Chapter 1 is adapted with permission from Timothy Lensmire. (1994). Writing Workshop as Carnival: Reflections on an Alternative Learning Environment. Harvard Educational Review 64(4), 371–392. https://doi.org/10.17763/haer.64.4.u1q517012jt516t6 Copyright (c) 1994 by the President and Fellows of Harvard College.

 


  1. I note here that what follows is the original text from the 2000 edition of Powerful Writing, Responsible Teaching, and that I have not done revisions to represent my current understandings of gender and sexuality, social class, and race.
  2. A brief treatment of Bakhtin's writings on carnival is difficult, because, as Gardiner (1992) notes, it is not easy to "disentangle what Bakhtin takes to be some of the more salient features of carnival, insofar as it constitutes a complexly interconnected and 'organic' whole" (pp. 45, 46). My characterization is based on Bakhtin's (1984a) own summary of carnival in Problems of Dostoevsky's Poetics (pp. 122-126). I omit discussion of what Bakhtin calls a "special category of the carnival sense of the world"—eccentricity—which permits the "latent sides of human nature to reveal and express themselves" (p. 123). Eccentricity is closely connected to two other features of carnival that I do discuss—free and familiar contact among carnival participants and a playful stance to the world, both of which function to liberate individual behavior and talk. Other helpful depictions of carnival are provided by Gardiner (1992) and LaCapra (1983). Not so helpful is Morson and Emerson (1990)—they seem very nervous about mixing with the folk celebrated by Bakhtin.
  3. I emphasize active student participation in this chapter. In chapter 2, I explore the active role imagined for teachers by workshop advocates. See also Calkins (1986), pp. 163-165.
  4. I have used pseudonyms for all children and adults who appear in my text. I have also used pseudonyms within children's texts when those texts name other people from the school. I have also done some minor editing of children's texts (mainly of spelling) when presenting rough drafts.
  5. Throughout this chapter and the rest of the book, I focus on stories and ignore other sorts of texts (such as lists, reports, poetry) that children might produce in workshops. Workshop advocates tend to emphasize the writing of stories, especially accounts of personal experience. My own reason for emphasizing stories is their importance for our sense of our selves, others, and the world in which we live (see chapter 4).
  6. I regularly wrote in my fieldnotes about how different children's expressions of affection and trust touched me. As an example, I made the following comments about Rajesh when he came to talk with me about trouble he was having with some classmates:
    Rajesh told me he had something "very important" to talk about with me. He said the words with feeling, and his voice broke several times. It didn't seem easy for him to talk to me about what he wanted to tell me. I like Rajesh a lot. He was one of the first kids I really started liking in the class. He was the first one to play with my long hair and tell me I should put it in a ponytail. He used to come over by me and sit on my leg while I talked to someone else at the table. So seeing Rajesh hurting hurt me too. But there was also a strategic, serious aspect to his words and tone. It seemed he felt he needed to persuade me of what he was saying. (Fieldnotes, 2-23-90)

* **INPUT ROWS**
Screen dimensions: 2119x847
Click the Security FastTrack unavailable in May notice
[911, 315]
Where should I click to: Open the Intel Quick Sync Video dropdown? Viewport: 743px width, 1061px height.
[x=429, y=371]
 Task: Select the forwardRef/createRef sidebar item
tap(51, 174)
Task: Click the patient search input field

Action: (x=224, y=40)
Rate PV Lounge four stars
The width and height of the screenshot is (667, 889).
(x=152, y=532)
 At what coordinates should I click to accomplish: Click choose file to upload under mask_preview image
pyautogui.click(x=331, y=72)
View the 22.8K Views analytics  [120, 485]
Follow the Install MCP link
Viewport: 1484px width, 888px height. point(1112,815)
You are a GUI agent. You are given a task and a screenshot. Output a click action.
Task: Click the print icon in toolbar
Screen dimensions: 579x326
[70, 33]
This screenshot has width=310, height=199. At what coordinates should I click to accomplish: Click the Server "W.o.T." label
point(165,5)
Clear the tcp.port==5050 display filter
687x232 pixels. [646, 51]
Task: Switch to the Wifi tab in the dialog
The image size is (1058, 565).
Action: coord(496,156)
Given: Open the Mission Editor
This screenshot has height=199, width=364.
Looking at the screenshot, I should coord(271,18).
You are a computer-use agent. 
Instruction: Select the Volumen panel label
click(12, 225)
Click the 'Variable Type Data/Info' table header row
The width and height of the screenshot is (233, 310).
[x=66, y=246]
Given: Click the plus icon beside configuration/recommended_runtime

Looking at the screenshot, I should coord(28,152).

* **PROBLEM SET**
(A) Print the passage of the writing workshop notes from "Chapter 1 is" up to and including "class, and race.".
(B) Output the lines of the records from the line with "Where should I" up to and including the line with "Action: (x=224, y=40)", repeating them as they appear.

* **SOLUTIONS TO THE EXERCISE**
(A)
Chapter 1 is adapted with permission from Timothy Lensmire. (1994). Writing Workshop as Carnival: Reflections on an Alternative Learning Environment. Harvard Educational Review 64(4), 371–392. https://doi.org/10.17763/haer.64.4.u1q517012jt516t6 Copyright (c) 1994 by the President and Fellows of Harvard College.

 


  1. I note here that what follows is the original text from the 2000 edition of Powerful Writing, Responsible Teaching, and that I have not done revisions to represent my current understandings of gender and sexuality, social class, and race.

(B)
Where should I click to: Open the Intel Quick Sync Video dropdown? Viewport: 743px width, 1061px height.
[x=429, y=371]
 Task: Select the forwardRef/createRef sidebar item
tap(51, 174)
Task: Click the patient search input field

Action: (x=224, y=40)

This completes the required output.